大部分の既知の太陽系外惑星と同様に、この惑星も主星の視線速度の変化の観測により検出された。これは、主星のスペクトルのドップラーシフトを注意深く観測することにより行われた。発見時、かに座55番星Aは既にかに座55番星Abという惑星を持つことが知られていたが、それを考慮に入れても視線速度の変化を完全に説明することができていなかった[4]

2002年、さらなる観測により、恒星から約5天文単位の軌道を長い周期で公転する惑星の存在が明らかとなった。2つの惑星を考慮に入れても、約43日周期の変動が残った。しかし、この周期は主星自体の自転周期に近く、惑星ではなく主星の自転によるものと考えられた。43日周期の惑星(かに座55番星Ac)と5天文単位の距離にある惑星(かに座55番星Ad)は、主星からの距離の順番に名付けられ、同じ論文で発表された[1][注 1]

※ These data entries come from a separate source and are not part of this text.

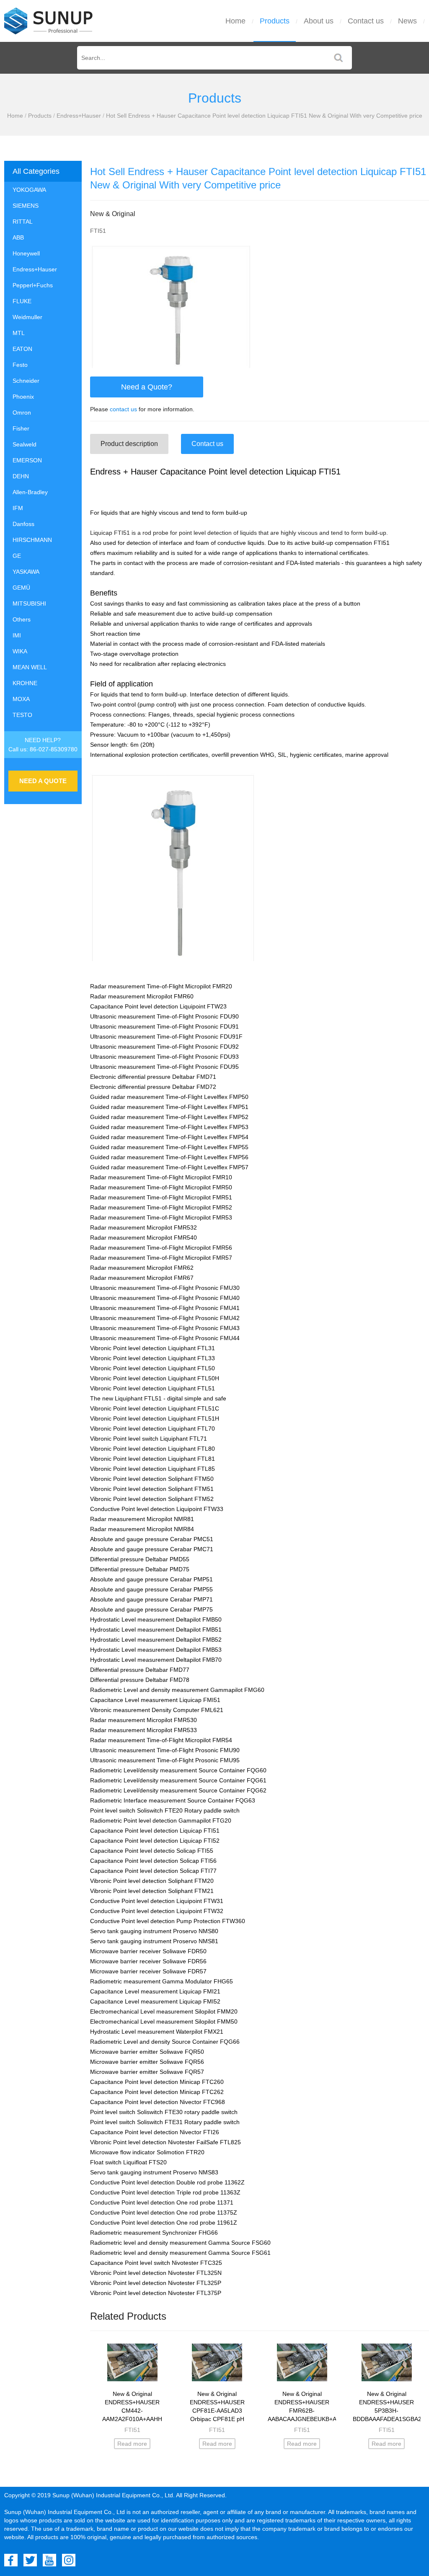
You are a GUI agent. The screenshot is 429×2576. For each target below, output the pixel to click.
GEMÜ (21, 587)
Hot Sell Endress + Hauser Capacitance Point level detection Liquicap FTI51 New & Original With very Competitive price (264, 115)
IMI (17, 635)
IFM (18, 508)
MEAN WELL (30, 667)
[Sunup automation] (48, 21)
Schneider (26, 380)
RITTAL (23, 221)
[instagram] (68, 2560)
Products (274, 21)
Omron (22, 412)
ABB (18, 237)
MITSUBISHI (29, 603)
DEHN (21, 476)
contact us (123, 409)
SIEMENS (26, 205)
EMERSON (27, 460)
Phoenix (23, 396)
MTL (19, 333)
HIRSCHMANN (32, 539)
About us (318, 21)
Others (22, 619)
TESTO (22, 715)
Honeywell (26, 253)
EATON (22, 349)
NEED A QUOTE (43, 780)
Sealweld (24, 444)
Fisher (21, 428)
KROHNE (25, 683)
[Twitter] (30, 2560)
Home (235, 21)
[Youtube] (49, 2560)
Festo (20, 364)
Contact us (366, 21)
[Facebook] (11, 2560)
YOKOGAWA (29, 189)
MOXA (21, 699)
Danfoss (23, 524)
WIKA (20, 651)
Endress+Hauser (79, 115)
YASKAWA (26, 571)
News (407, 21)
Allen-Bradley (30, 492)
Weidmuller (27, 317)
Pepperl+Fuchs (33, 285)
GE (17, 555)
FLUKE (22, 301)
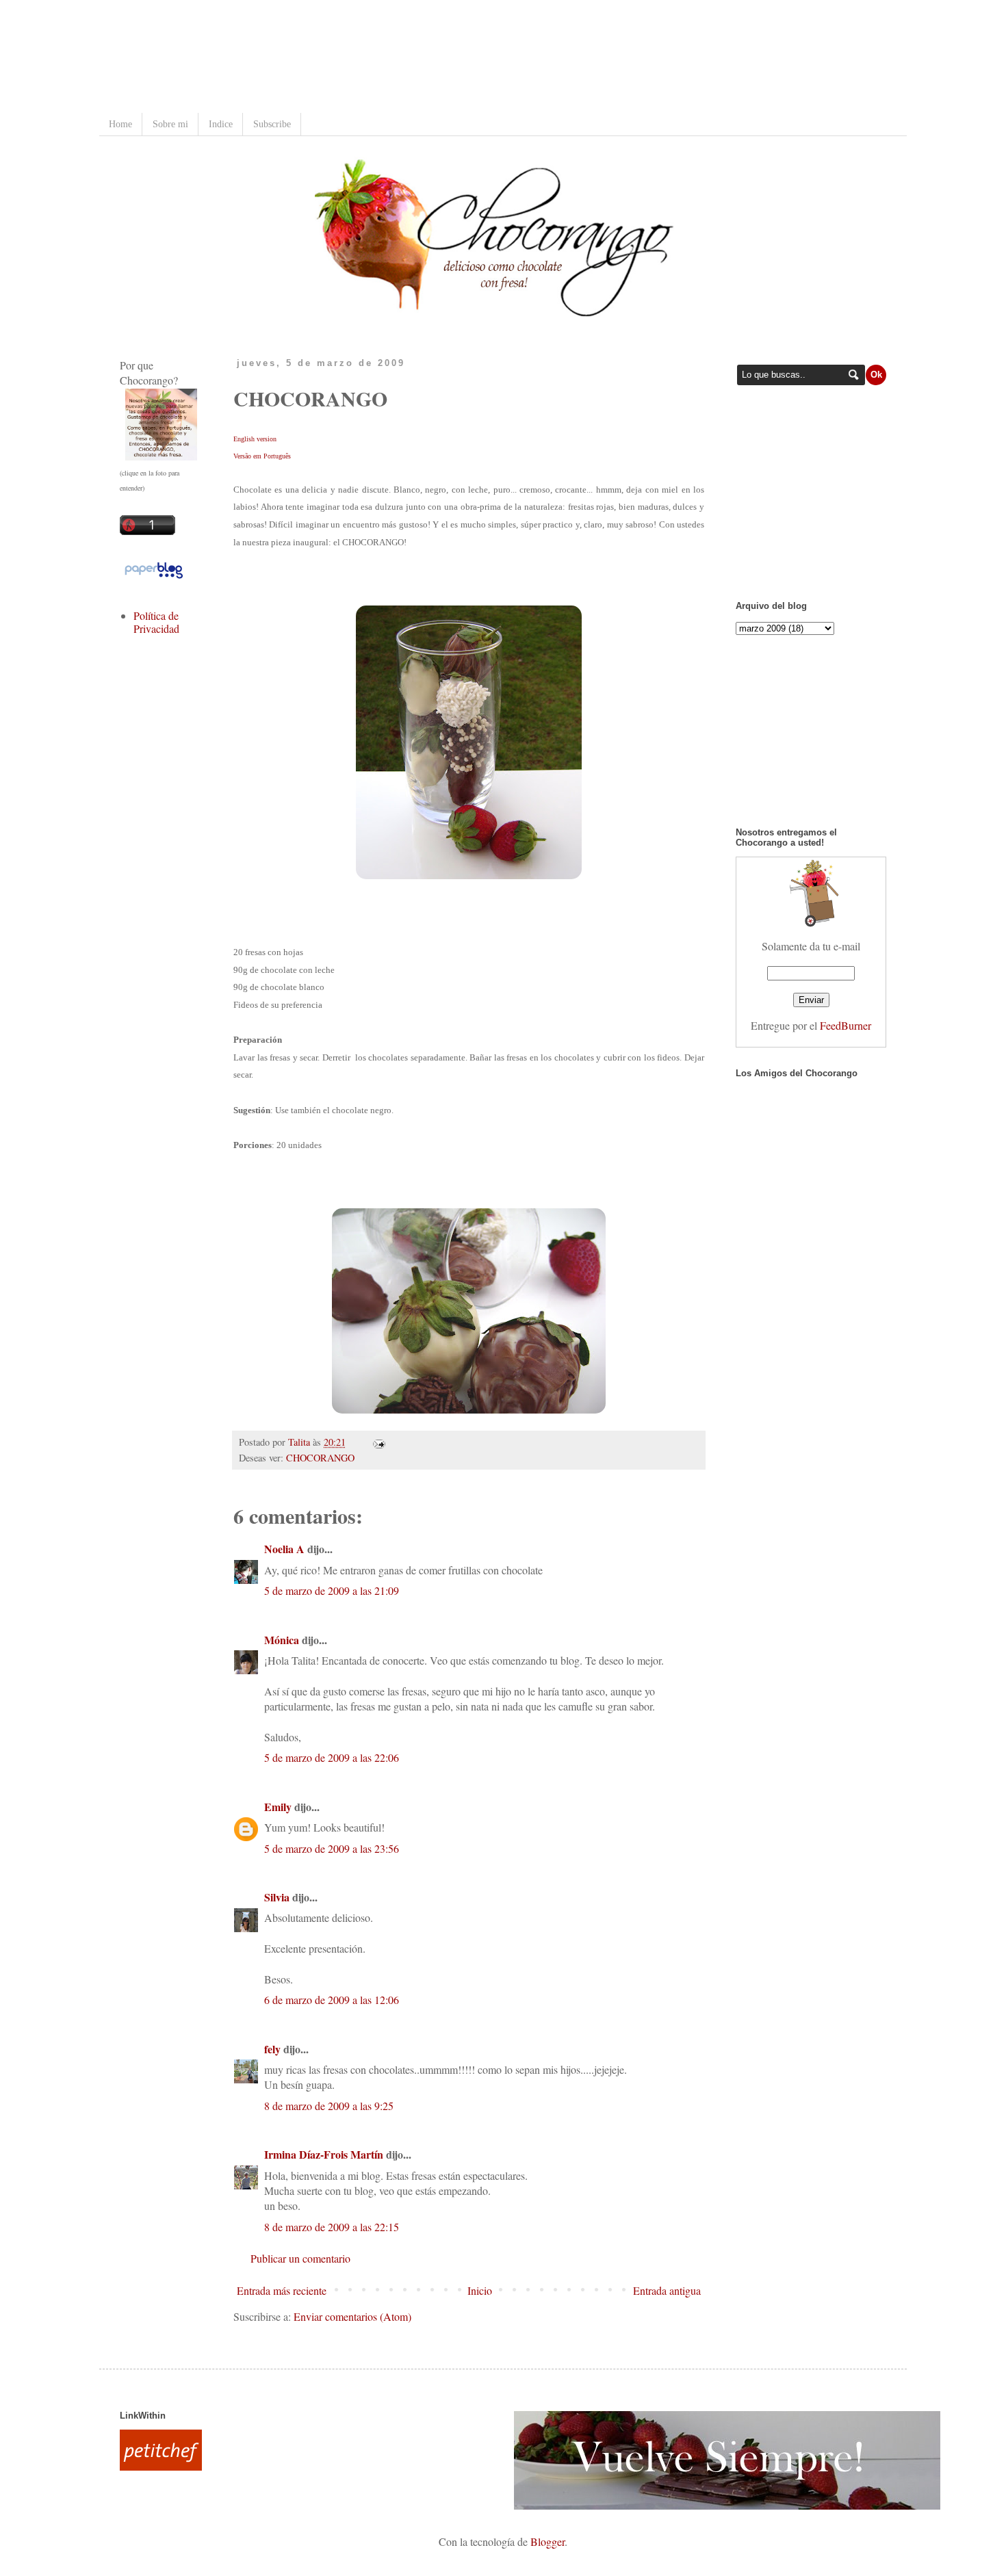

さらなる観測により、2004年に内側の惑星かに座55番星Aeが発見された[5]。11年間に渡る主星の光度測定の結果、かに座55番星Aの視線速度変化と同じ周期の活動は見られず、さらに周期は長い時間が経っても安定しており、これは恒星の活動が視線速度の変化の原因になっているという仮説と矛盾していた。

軌道と質量

かに座55番星Aの5つの惑星系で、惑星Acは若干扁平な軌道を公転する。遠点では近点よりも恒星から約 19% 遠い位置に達する。水星と太陽の距離よりも主星に近い位置にあるが、ホット・ジュピターよりは長い軌道周期を持つ。惑星cは、より内側にある惑星Abと3:1の軌道共鳴に近い位置にあるが、シミュレーションにより2つの惑星は実際には共鳴していないことが示された[2]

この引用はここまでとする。